Muss est complété par un court texte issu de " il y a quelque chose de pourri", où Malaparte parle de sa mère, fervente admiratrice de Mussolini. C'est elle d'ailleurs qui le surnommait Muss. Il y est également question de la mort de Mussolini. Ou plutôt de ce qui a suivi: le dictateur mort, trainé dans les rues,le cadavre livré a la vindicte populaire, conspué par ceux qui le soutenait encore quelques jours plus tôt, puis à la morgue. Ce passage est incroyable, le ressentiment de Malaparte envers le comportement indigne et ridicule de ses compatriotes est presque palpable. Pas tant la question du manque de respect au mort que celle de l'hypocrisie des italiens, de leur facilité à se rebeller contre un mort après s'être comporté avec complaisance envers la dictature pendant des années ( il y a quand même sur ce point là pas mal de mauvaise foi de la part de l'auteur, et justement , d'après lui quelques pages plus tôt, la mauvaise foi est un des principaux défauts collectifs des italiens). Toujours est-il que cet extrait prend une dimension extrêmement contemporaine, car l'histoire est un éternel recommencement. En lisant les description de la mort et de l'autopsie de Mussolini ( et malgré sa photo sur le bandeau), ce n'est pas sa tête à lui que j'ai vue, mais celle de Khadafi. Quelque 65 ans plus tard, mes circonstance, même réactions du peuple. Presque au détail près. Ca rend par contre coup le récit de Malaparte encore plus visuel.
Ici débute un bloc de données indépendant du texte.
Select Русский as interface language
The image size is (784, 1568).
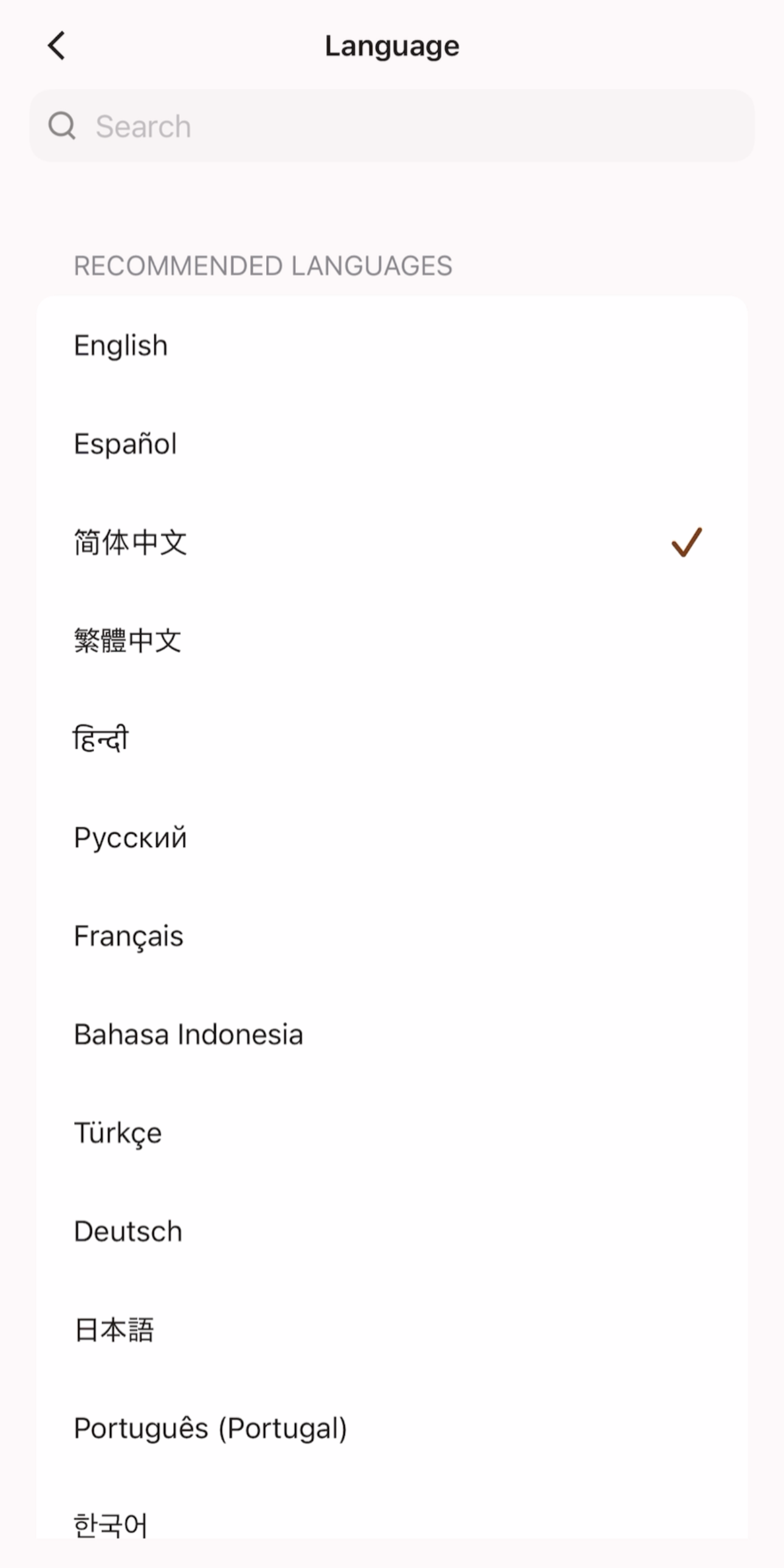[129, 837]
Quand au "grand imbécile ", c'est encore Mussolini, qui perd son appellation affective de Muss pour n'être plus que le Grand Imbécile.  Cette fois, Malaparte aborde le problème sous un angle plus bouffon, imagine le Grand Imbécile ridiculisé par une chatte. Partant d'une tradition ( qui a tout l'air d'une légende) qui veut que lors d'un siège, les assiégés envoient une chatte se promener sur les remparts de la ville. A charge aux assiégeants de convaincre le félin du bien fondé de l'attaque. La chatte de Malaparte devient en quelque sorte l'allégorie de la résistance, qui doit se faire non par la violence en tuant le tyran, mais par la rigolade, en le ridiculisant. En effet, on retrouve en germe l'idée de "quelque chose de pourri": Tuer un tyran au moment ou il est affaibli n'a rien de glorieux, tout au contraire, c'est ridicule et facile, c'est s'abaisser au même niveau que celui dont on veut se débarrasser.  Seules la dérision et l'humiliation publiques sont une vraie victoire. Les passages où le Grand Imbécile, pérorant sur en costume militaire, tente de faire entendre au greffier des concepts comme " gloire", "grandeur', "patrie", "aigles de Rome", et se voit opposer des "Miaouuuu" pour toute réponse, sont savoureux.

Autant Muss a été écrit sur plusieurs années, autant Le Grand imbécile est concis et homogène, écrit en 1943, au moment de la destitution du tyran. C'est assez intéressant d'avoir d'une part le témoignage d'un témoin direct des événements, et d'autre part, de voir son opinion évoluer au fil du temps: de la sympathie et de la compassion ( relatives) dans Muss, du mépris ouvert dans le Grand imbécile, du désenchantement total dans "quelque chose de pourri". Les trois textes se complètent et s'explicitent l'un l'autre, c'est une très bonne initiative de les avoir rassemblé. Tout ça se lit facilement, je craignais qu'une biographie d'homme politique soit un peu plus rébarbative, mais l'écriture de Malaparte est très vivante. Un document fort intéressant.

Merci à Babelio et aux éditions de  La table Ronde.